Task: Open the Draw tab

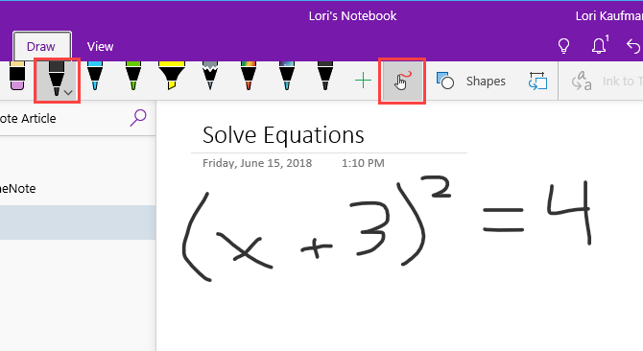Action: click(x=41, y=47)
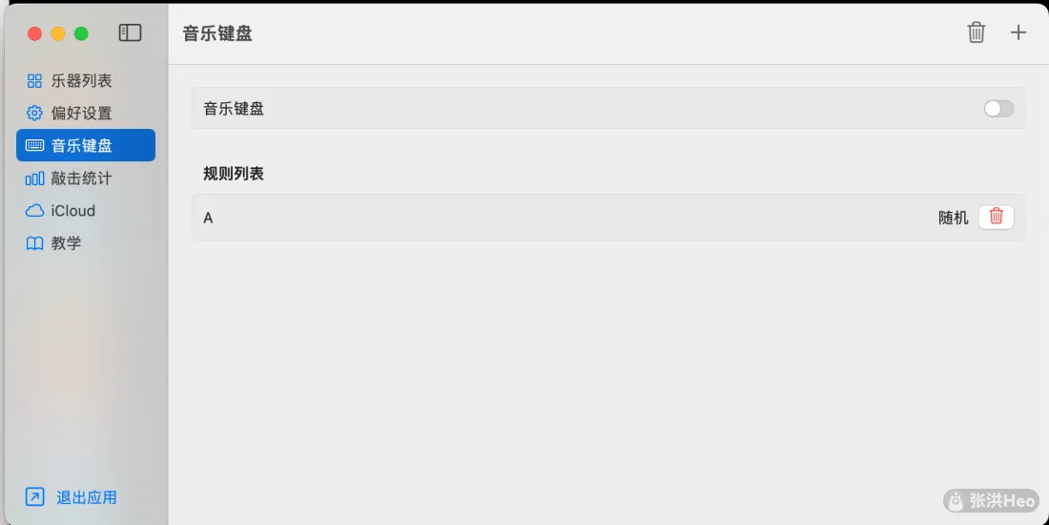Click the arrow icon beside 退出应用

pos(34,497)
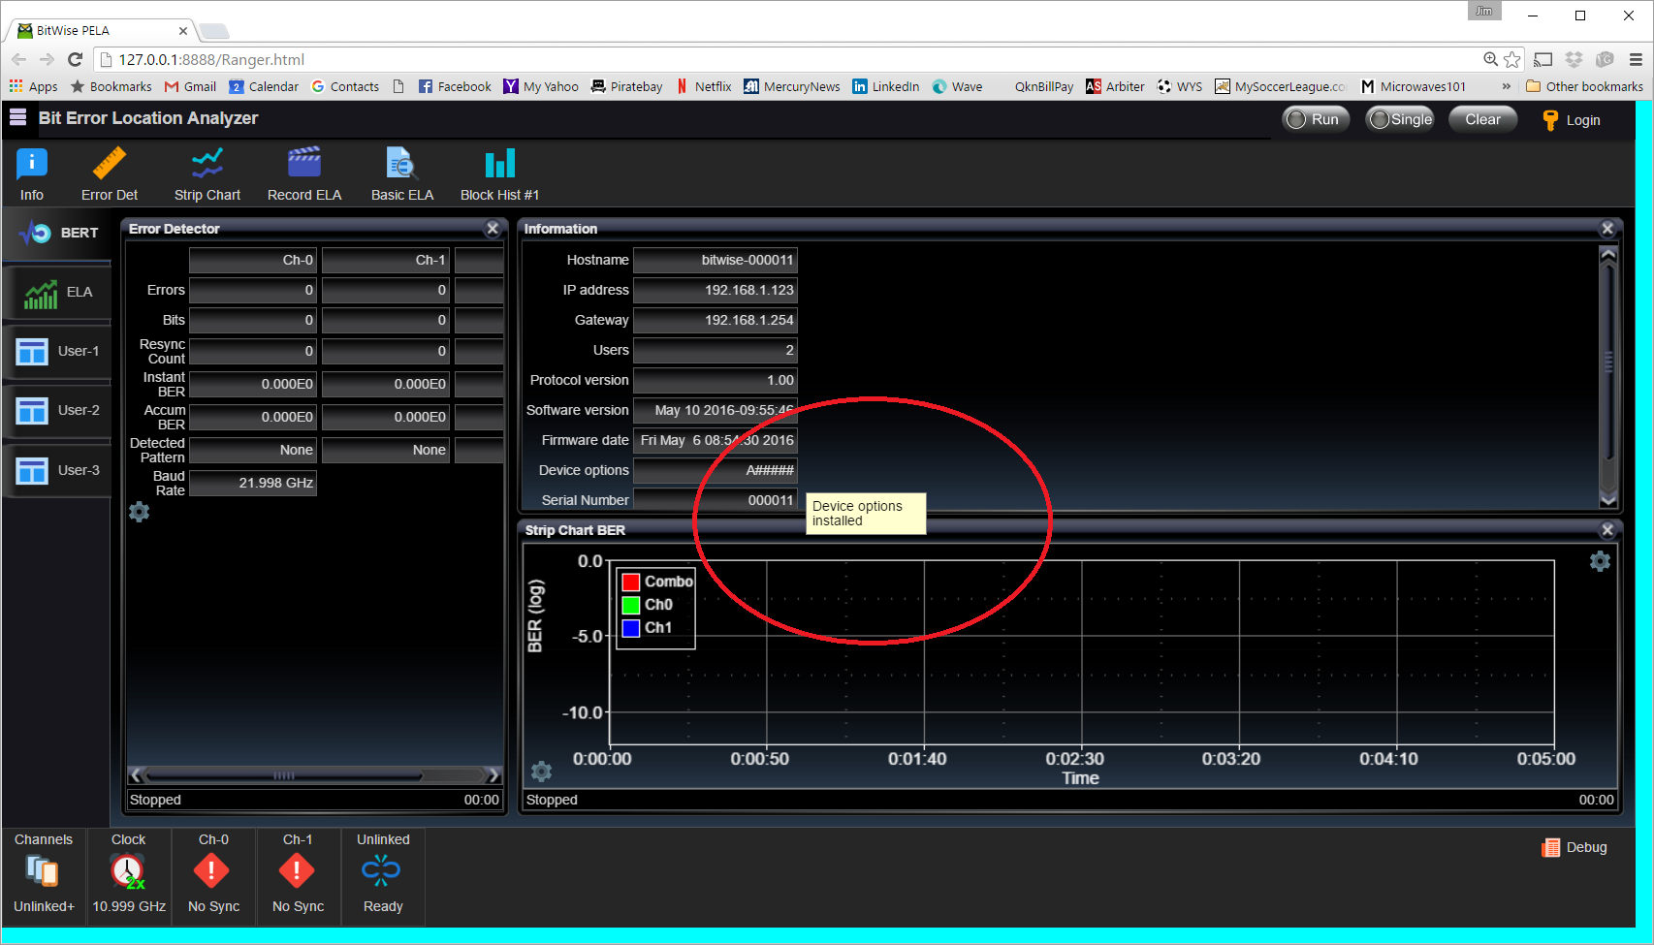Viewport: 1654px width, 945px height.
Task: Open Error Detector panel settings gear
Action: tap(140, 512)
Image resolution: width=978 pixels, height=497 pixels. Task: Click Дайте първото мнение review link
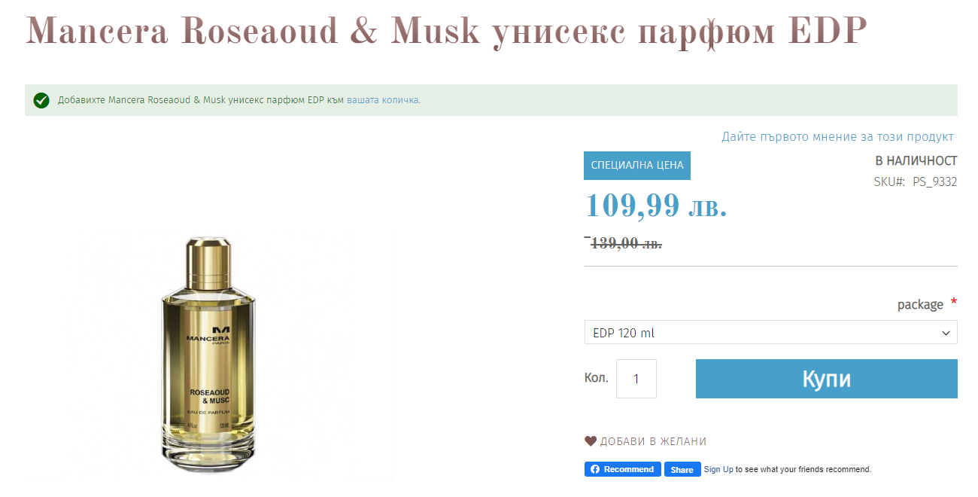pyautogui.click(x=837, y=137)
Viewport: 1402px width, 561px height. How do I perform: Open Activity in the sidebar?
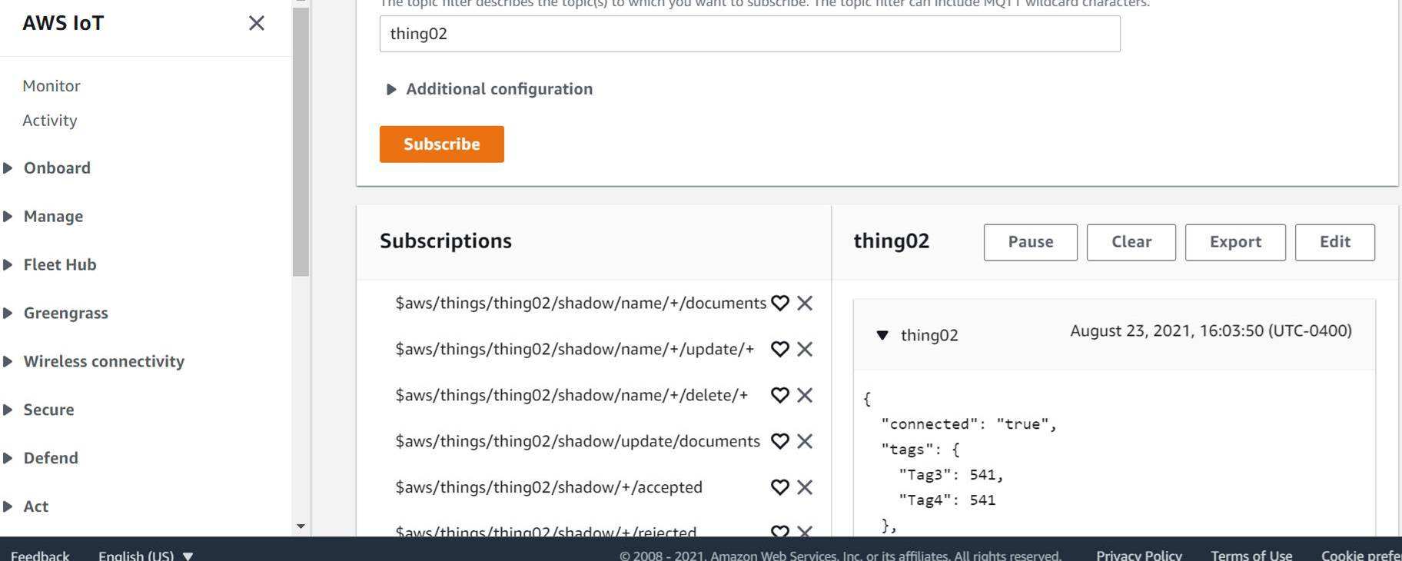point(50,121)
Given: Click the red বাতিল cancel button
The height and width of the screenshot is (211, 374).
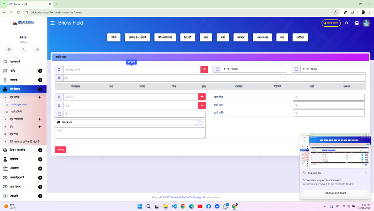Looking at the screenshot, I should click(x=60, y=149).
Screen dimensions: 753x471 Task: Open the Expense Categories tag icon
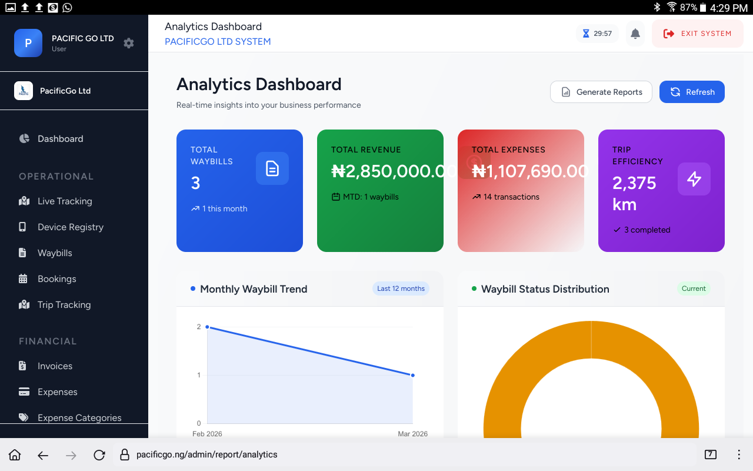[24, 417]
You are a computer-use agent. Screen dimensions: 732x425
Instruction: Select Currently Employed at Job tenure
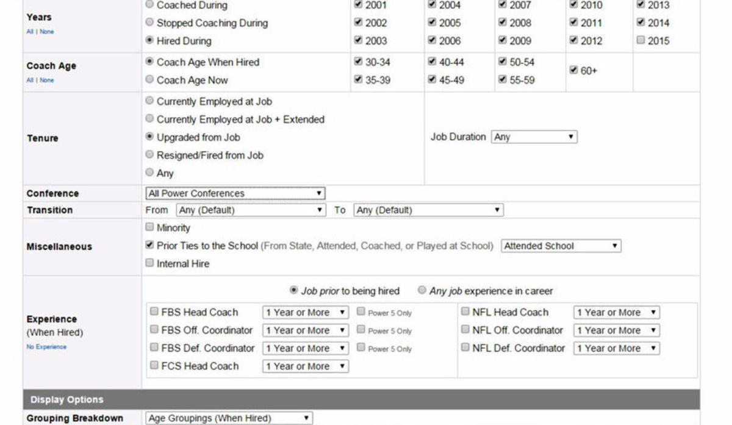point(149,101)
======
Task prompt:
From the line with "Image resolution: width=978" to the last line of the material, both inclusive, set down every line exactly and nothing else; omit pictures.

Your response:
Image resolution: width=978 pixels, height=497 pixels. Task: Click Дайте първото мнение review link
pyautogui.click(x=837, y=137)
Viewport: 1402px width, 561px height. How do I perform: Open Activity in the sidebar?
point(50,121)
Given: Click the red বাতিল cancel button
The height and width of the screenshot is (211, 374).
Looking at the screenshot, I should click(x=60, y=149).
Screen dimensions: 753x471 Task: Open the Expense Categories tag icon
[24, 417]
You are a computer-use agent. Screen dimensions: 732x425
Instruction: Select Currently Employed at Job tenure
point(149,101)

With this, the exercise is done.